▸ **WHAT YOU NEED TO DO**
Which lines below hold the word "agent"? Copy all of them.

Stored data:

........

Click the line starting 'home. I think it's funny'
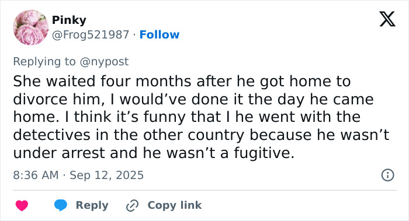 [x=187, y=117]
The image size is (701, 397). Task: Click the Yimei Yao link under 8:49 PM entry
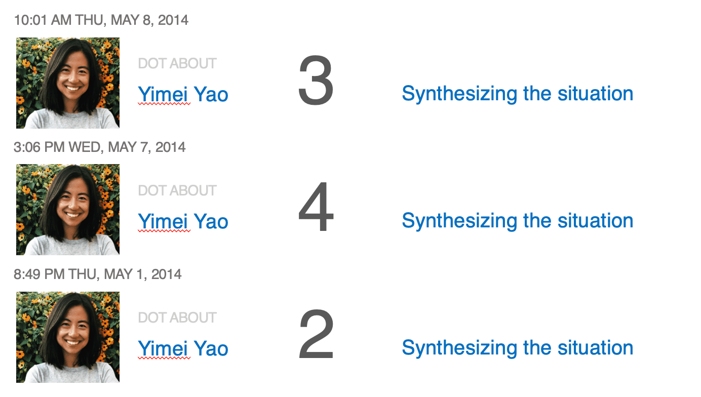tap(183, 348)
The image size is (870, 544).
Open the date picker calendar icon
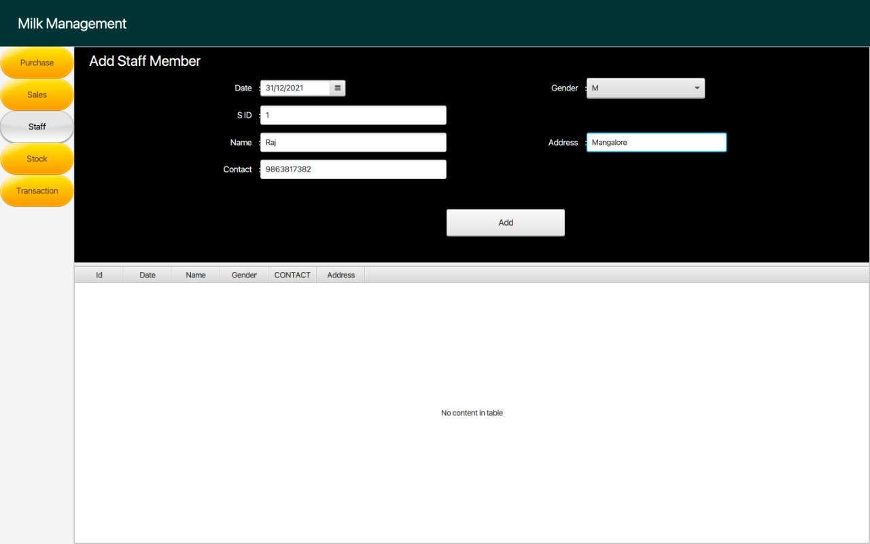(338, 88)
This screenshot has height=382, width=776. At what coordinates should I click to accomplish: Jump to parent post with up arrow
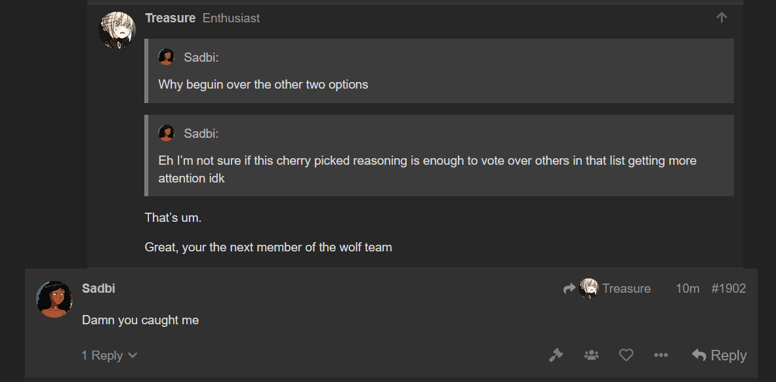click(722, 18)
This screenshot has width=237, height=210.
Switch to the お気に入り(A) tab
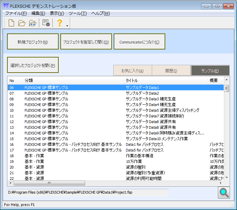[132, 71]
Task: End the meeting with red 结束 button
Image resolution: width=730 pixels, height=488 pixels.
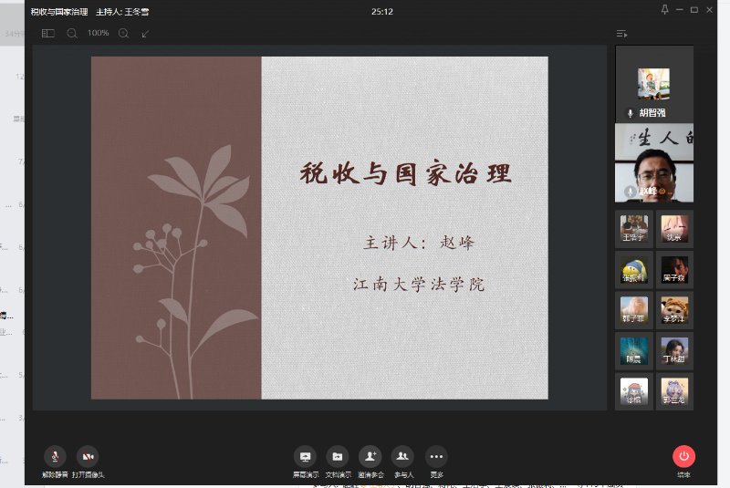Action: (x=683, y=457)
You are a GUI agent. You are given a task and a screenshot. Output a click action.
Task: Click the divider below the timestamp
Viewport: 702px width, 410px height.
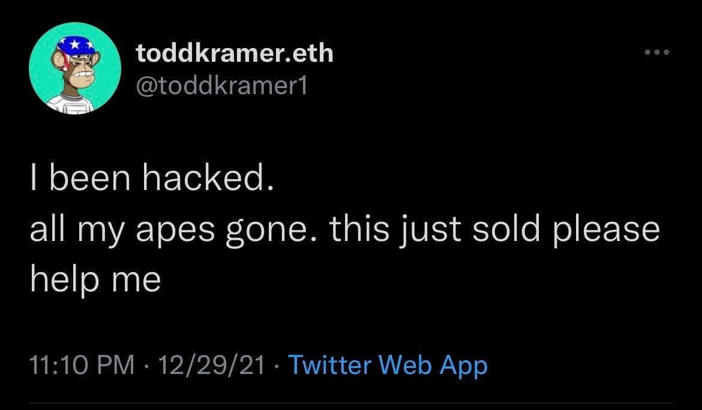[351, 402]
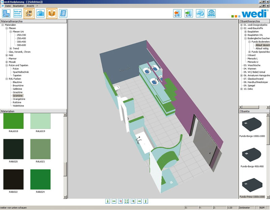The image size is (270, 210).
Task: Pick the RAL6024 green color swatch
Action: coord(41,177)
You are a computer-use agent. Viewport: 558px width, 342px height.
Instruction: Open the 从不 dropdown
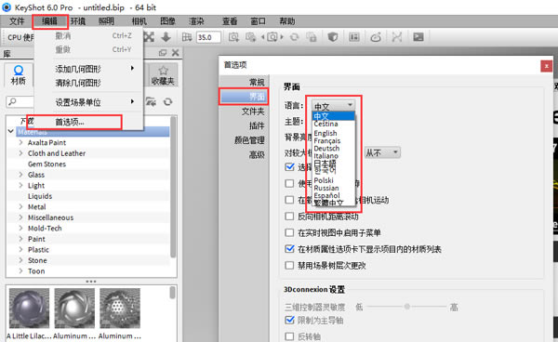point(382,152)
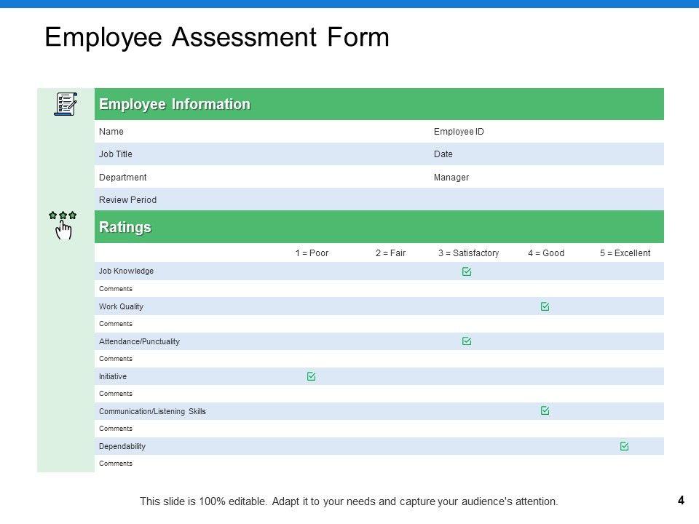
Task: Click the slide number 4
Action: (x=681, y=500)

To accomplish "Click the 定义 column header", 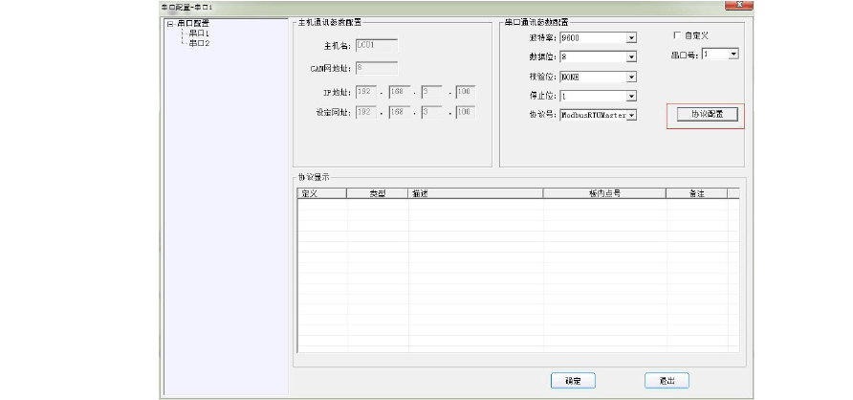I will (x=322, y=193).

........

▸ **SOLUTION TO THIS PROBLEM**
You are a GUI agent. You are given a task and a screenshot. Output a click action.
You are a computer-use agent. Viewport: 558px width, 342px height.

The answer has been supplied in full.